The Sonar and Radar pioneers didn’t know it then, but all the world now knows that bats, or rather natural selection working on bats, had perfected the system tens of millions of years earlier, and their ‘radar’ achieves feats of detection and navigation that would strike an engineer dumb with admiration. It is technically incorrect to talk about bat ‘radar’, since they do not use radio waves. It is sonar.

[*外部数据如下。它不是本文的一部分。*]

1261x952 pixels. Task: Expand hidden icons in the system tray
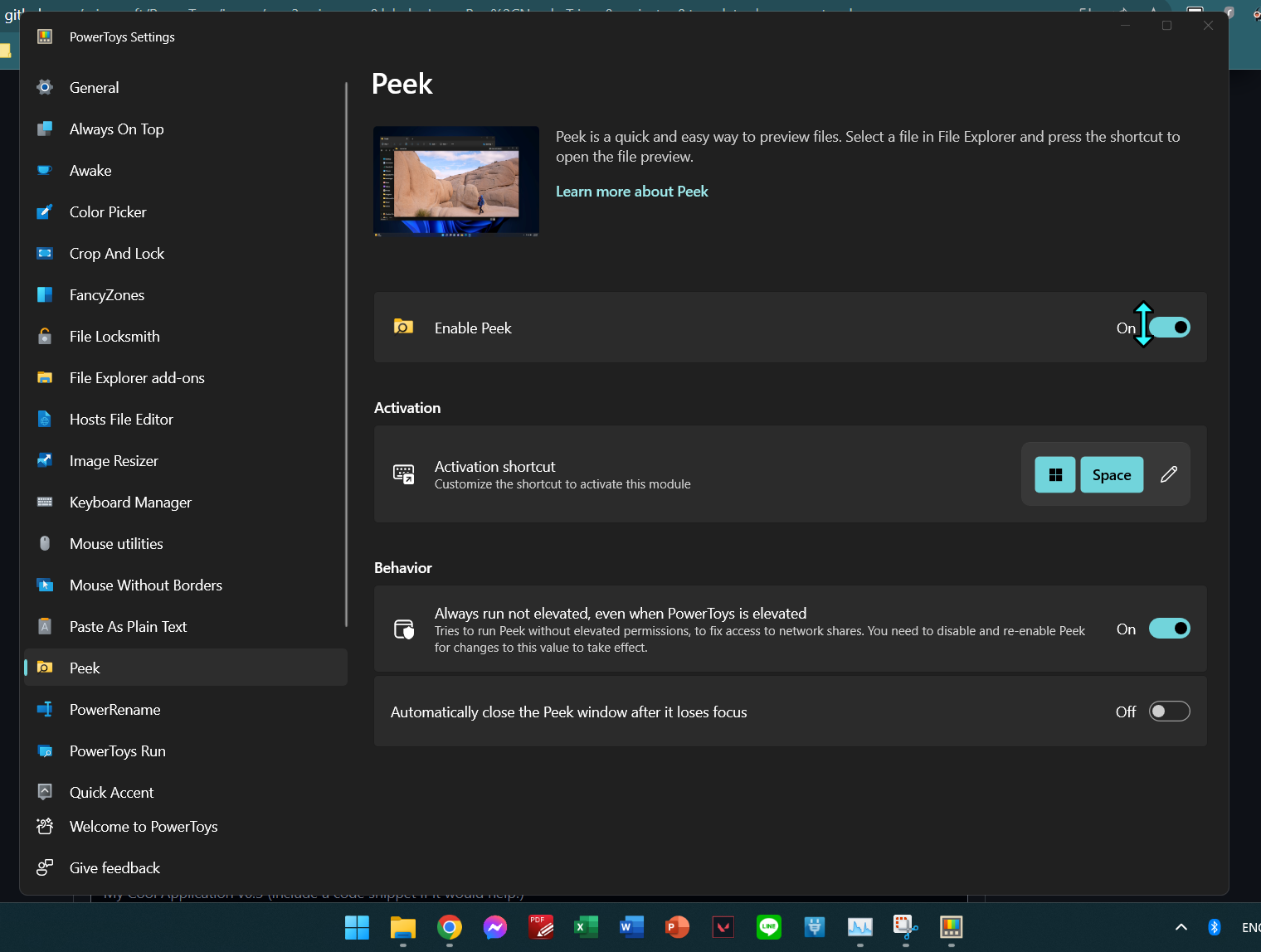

But the underlying mathematical theories of radar and sonar are very similar, and much of our scientific understanding of the details of what bats are doing has come from applying radar theory to them. The American zoologist Donald Griffin, who was largely responsible for the discovery of sonar in bats, coined the term ‘echolocation’ to cover both sonar and radar, whether used by animals or by human instruments.

声纳和雷达的先驱者当时还不知道,但是现在全世界都知道蝙蝠,或者说是自然选择的蝙蝠,已经在几千万年前完善了该系统。他们的“雷达”所实现的探测壮举和导航工作令工程师钦佩。谈论蝙蝠“雷达”在技术上是不正确的,因为它们不使用无线电波,而使用声波。但是雷达和声纳的基础数学理论非常相似,我们对蝙蝠行为细节的科学理解主要来自将雷达理论应用于它们。发现蝙蝠声纳的美国动物学家唐纳德·格里芬(Donald Griffin)创造了“回声定位”一词,以涵盖动物或人类使用的声纳和雷达。